米USTR、ハイパーブラックジャック

(米国、メキシコ)

ニューヨーク発

2023年05月23日

米国通商代表部(USTR)は5月22日、メキシコ中部サン・ルイス・ポトシに所在する米国タイヤ大手グッドイヤーの工場で労働権侵害の疑いがあったとして、米国・メキシコ・カナダ協定(USMCA)が定める「事業所特定の迅速な労働問題対応メカニズム(RRM)」に基づき、ハイパーブラックジャック事実確認を要請したと発表外部サイトへ、新しいウィンドウで開きますした。

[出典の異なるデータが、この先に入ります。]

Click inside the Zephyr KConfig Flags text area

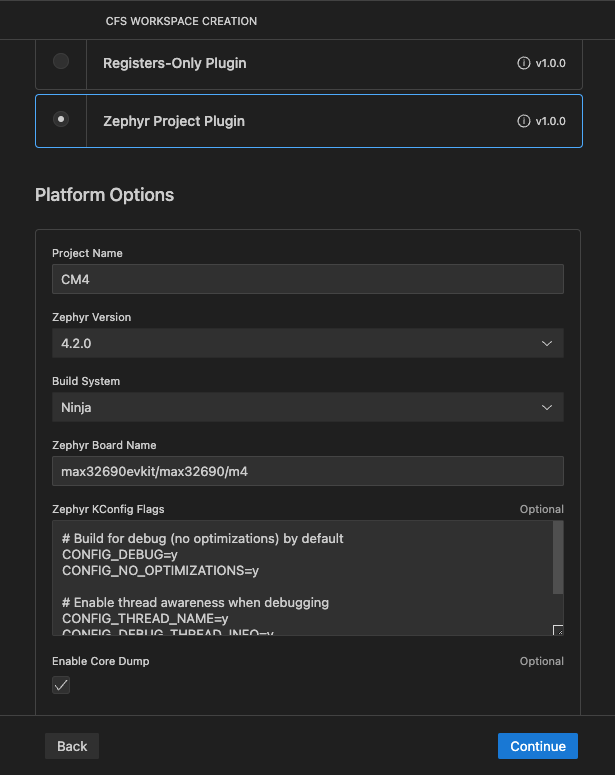coord(300,578)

RRMは、事業所単位で労働権侵害の有無を判定する手続きで、違反が認められれば、USMCAによる特恵措置の停止といった罰則が適用される。RRMの手続きはUSMCA加盟国政府が独自に発動できるが、労働組合などの第三者機関が加盟国政府に労働権侵害を提訴することも可能だ。加盟国政府がそのような提訴を受け取った場合は、労働権侵害が疑われる事業所が所在する加盟国の政府に対し、事実確認を要請するか否かを30日以内に判断する。今回の件は、メキシコ労働総同盟(La Liga Sindical Obrera Mexicana)が、ゴム製造業分野に適用される労働協約に違反して、当該工場で同協約より劣る内容の労働協約が締結されたことを理由に、米国政府へ提訴したことが発端だ。

事実確認の要請を受けたメキシコ政府はUSMCAに基づき、調査を行うか否かを10日以内に返答しなければならず、調査を行う場合には45日以内に完了する必要がある。また、今回のUSTRによる確認要請をもって、米国は問題となっているメキシコの事業所からの製品輸入について、両国間で労働権侵害の解消に合意するまで、最終的な税関での精算を留保できる。実際、キャサリン・タイUSTR代表は財務長官に対し、当該工場からの製品輸入にこの措置を適用するよう指示PDFファイル(外部サイトへ、新しいウィンドウで開きます)した。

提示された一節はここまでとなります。